◆ Aim of the task
Continue the Catalyst mailing list message on deserializing JSON request bodies, picking up after its final line.

◆ Document passage
Content starts

[Catalyst] How to de-serialize json?

J. Shirley jshirley at gmail.com
Sat Jan 23 21:40:30 GMT 2010

On Sat, Jan 23, 2010 at 10:16 AM, Bill Moseley <moseley at hank.org> wrote:
> Following up on our recent simulating discussion on adding an API to an
> application, I wonder is someone can help me understand something:
> Catalyst uses HTTP::Body to parse body content.  It currently handles these
> request content types:
> our $TYPES = {
>     'application/octet-stream'          => 'HTTP::Body::OctetStream',
>     'application/x-www-form-urlencoded' => 'HTTP::Body::UrlEncoded',
>     'multipart/form-data'               => 'HTTP::Body::MultiPart',
>     'multipart/related'                 => 'HTTP::Body::XFormsMultipart',
>     'application/xml'                   => 'HTTP::Body::XForms'
> };
> But, Catalyst::Controller::DBIC::API and Catalyst::Controller::Rest both use
> Catalyst::Action::Deserialize.
> My question is this:  why use an action class instead of extending
> HTTP::Body to deserialize the content?  Isn't it HTTP::Body's job to decode
> the body based on the content-type of the request?
> I'm just wondering if I'm missing some important reason why these other
> request content types are handled differently.
> Seems like HTTP::Body is the correct place to do all decoding.  Decoded
> JSON, for example, would just end up in $c->req->params and controllers
> could be oblivious to the encoding of the request (similar to how we don't
> really care how params are decoded if the body is x-www-form-urlencoded or
> form-data).   True, could end up with a request parameter that is a hashref,
> but I don't see anything wrong with that as long as parameters are validated
> correctly.
> So, why different approaches to decoding request body content?

Content ends

◆ Material provided
Content starts

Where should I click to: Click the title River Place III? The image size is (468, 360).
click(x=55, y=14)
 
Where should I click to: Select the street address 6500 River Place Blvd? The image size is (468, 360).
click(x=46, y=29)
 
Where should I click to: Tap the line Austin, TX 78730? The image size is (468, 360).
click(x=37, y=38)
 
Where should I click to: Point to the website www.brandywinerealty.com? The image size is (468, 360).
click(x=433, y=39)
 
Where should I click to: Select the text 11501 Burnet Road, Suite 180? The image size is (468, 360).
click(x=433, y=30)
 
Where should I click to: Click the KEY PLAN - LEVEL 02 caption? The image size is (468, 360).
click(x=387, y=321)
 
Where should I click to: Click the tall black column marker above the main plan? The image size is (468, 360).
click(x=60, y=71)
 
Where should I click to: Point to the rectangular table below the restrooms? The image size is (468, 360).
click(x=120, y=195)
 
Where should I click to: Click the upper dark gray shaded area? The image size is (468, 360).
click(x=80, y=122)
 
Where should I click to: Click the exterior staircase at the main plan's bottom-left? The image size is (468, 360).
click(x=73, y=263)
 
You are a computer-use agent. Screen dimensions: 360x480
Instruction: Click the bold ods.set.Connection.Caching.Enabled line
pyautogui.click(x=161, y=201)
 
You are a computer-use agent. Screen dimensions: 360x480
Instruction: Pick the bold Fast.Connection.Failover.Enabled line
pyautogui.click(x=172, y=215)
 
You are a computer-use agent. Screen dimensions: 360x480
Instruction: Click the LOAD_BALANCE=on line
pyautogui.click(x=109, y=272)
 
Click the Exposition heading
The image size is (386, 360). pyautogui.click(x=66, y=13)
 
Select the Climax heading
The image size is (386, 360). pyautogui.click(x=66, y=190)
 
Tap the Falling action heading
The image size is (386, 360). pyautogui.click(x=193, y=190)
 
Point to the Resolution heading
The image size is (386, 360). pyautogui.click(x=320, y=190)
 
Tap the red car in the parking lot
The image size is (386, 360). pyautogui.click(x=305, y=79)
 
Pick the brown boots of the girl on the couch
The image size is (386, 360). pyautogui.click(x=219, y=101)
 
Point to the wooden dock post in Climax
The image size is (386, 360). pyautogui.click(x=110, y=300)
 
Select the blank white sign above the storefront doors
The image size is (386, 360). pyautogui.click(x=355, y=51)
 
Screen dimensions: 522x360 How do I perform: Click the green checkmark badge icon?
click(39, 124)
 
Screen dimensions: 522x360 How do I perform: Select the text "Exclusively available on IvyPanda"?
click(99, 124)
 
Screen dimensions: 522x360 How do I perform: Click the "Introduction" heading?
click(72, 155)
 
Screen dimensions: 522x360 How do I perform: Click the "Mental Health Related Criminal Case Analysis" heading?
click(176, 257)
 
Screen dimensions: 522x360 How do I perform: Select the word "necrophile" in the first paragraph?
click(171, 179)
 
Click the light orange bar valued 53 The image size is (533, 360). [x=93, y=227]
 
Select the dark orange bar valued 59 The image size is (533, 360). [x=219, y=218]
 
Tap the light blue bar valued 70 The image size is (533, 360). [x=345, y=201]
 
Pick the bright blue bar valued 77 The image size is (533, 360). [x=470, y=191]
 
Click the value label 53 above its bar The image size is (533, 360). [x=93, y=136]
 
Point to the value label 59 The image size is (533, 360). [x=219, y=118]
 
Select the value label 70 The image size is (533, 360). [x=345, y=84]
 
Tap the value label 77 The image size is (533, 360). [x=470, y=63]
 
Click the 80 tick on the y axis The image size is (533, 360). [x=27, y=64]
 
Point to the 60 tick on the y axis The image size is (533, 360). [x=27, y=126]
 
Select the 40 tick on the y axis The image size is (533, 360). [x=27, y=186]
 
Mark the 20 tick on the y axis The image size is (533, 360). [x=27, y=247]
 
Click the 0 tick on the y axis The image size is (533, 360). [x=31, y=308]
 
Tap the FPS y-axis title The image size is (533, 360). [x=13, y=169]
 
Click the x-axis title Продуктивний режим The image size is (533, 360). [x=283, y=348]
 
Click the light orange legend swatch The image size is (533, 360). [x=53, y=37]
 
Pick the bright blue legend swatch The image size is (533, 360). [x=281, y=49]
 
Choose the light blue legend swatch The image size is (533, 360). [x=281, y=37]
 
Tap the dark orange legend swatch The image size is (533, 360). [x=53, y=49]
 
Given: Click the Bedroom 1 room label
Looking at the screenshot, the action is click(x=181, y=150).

Content ends

◆ Task response
Well, I never really equated deserialization to decoding, so my answer
may not be fully satisfactory.

If I assume that decoding is synonymous with de-serialization, it
makes more sense.  At first thought, I just don't think they're that
similar, though.  Maybe in implementations (comparing JSON to HTTP
POST parameters) it is, but in the case of HTTP::Body decoding a
mime64-encoded JPEG, it isn't at all.

>From a behavior standpoint, having a POST/PUT'd JSON segment that ends
up in ->params would be maddening to me.  They aren't parameters, not
even in the loosest of the RFC interpretations.

I can appreciate wanting to increase the reusability, and having a
deserialization component in HTTP::Body (which, in turn could be used
for Form, etc).

If HTTP::Body could support this, Catalyst::Action::REST wouldn't be
tremendously different, it has the Deserialize action so you can
specify arbitrary deserialization schemes (after the body is decoded).
 You'd still need this behavior, still have the action.

Not a bad idea, those are my thoughts on it... and to summarize in one
sentence: it does seem like a good idea that could end up with a lot
of hacking and not a lot of practical savings.